# TASK BRIEF:
In the entries below, count each line where "computer" appears. Give the total and nothing more.

AVAILABLE DATA Start Marker

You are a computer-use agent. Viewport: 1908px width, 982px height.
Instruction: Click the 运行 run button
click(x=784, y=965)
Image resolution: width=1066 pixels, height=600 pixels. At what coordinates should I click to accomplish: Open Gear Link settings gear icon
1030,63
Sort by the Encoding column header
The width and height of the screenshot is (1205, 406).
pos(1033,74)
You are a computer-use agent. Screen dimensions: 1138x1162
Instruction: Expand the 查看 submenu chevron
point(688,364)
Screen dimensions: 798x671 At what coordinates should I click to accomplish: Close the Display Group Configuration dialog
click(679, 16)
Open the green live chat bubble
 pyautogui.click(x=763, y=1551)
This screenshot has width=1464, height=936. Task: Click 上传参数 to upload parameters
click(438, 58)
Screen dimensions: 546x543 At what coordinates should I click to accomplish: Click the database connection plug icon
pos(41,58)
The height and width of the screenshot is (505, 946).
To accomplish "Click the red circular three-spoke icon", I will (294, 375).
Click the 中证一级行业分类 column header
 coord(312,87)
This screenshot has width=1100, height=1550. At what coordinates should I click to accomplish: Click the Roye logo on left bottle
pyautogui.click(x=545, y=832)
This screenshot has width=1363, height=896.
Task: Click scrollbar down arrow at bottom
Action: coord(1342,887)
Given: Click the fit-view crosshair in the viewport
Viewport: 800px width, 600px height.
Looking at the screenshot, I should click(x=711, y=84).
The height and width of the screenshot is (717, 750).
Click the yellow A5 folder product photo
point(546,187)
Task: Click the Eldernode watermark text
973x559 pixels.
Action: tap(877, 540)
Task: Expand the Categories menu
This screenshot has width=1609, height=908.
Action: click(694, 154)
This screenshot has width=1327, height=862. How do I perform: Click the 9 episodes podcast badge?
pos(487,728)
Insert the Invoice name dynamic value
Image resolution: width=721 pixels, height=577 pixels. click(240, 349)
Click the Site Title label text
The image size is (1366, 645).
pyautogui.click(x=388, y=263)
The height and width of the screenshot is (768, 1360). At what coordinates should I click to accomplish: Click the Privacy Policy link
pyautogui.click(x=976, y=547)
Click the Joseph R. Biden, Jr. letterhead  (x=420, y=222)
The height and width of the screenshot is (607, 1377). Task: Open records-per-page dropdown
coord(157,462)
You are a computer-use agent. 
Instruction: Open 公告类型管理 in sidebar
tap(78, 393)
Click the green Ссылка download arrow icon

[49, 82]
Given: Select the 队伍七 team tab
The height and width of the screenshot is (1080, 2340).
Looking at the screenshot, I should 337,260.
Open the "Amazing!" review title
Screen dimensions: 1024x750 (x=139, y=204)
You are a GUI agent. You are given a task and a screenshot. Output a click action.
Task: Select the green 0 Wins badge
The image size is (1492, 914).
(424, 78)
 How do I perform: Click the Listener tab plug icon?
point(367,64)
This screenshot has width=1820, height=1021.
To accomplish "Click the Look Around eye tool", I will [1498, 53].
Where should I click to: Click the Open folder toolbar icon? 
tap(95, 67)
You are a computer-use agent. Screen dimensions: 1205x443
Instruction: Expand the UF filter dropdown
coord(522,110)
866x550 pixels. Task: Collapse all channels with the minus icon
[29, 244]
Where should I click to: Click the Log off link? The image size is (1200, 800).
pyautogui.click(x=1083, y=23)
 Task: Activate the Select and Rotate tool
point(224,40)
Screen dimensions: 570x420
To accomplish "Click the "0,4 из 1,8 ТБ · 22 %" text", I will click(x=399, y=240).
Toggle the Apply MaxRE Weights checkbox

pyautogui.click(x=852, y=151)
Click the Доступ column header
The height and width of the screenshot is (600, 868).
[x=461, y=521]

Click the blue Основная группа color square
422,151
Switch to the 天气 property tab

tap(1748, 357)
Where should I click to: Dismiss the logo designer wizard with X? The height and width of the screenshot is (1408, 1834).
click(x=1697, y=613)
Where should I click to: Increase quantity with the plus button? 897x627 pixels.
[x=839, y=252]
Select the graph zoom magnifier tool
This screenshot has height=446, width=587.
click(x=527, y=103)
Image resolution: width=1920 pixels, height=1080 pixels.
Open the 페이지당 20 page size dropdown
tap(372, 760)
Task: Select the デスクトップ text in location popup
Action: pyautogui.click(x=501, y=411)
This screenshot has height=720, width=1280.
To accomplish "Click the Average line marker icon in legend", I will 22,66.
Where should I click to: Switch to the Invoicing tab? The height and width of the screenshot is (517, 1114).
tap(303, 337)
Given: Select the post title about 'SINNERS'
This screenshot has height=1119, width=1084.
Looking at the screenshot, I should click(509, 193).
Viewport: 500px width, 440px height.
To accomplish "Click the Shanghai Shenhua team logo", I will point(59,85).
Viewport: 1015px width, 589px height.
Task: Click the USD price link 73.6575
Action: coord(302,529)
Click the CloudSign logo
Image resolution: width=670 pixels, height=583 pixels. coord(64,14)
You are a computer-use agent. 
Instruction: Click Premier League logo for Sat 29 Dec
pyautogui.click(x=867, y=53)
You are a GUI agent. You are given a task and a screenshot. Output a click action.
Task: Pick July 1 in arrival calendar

AVAILABLE DATA End Marker

# WRITTEN ANSWER:
5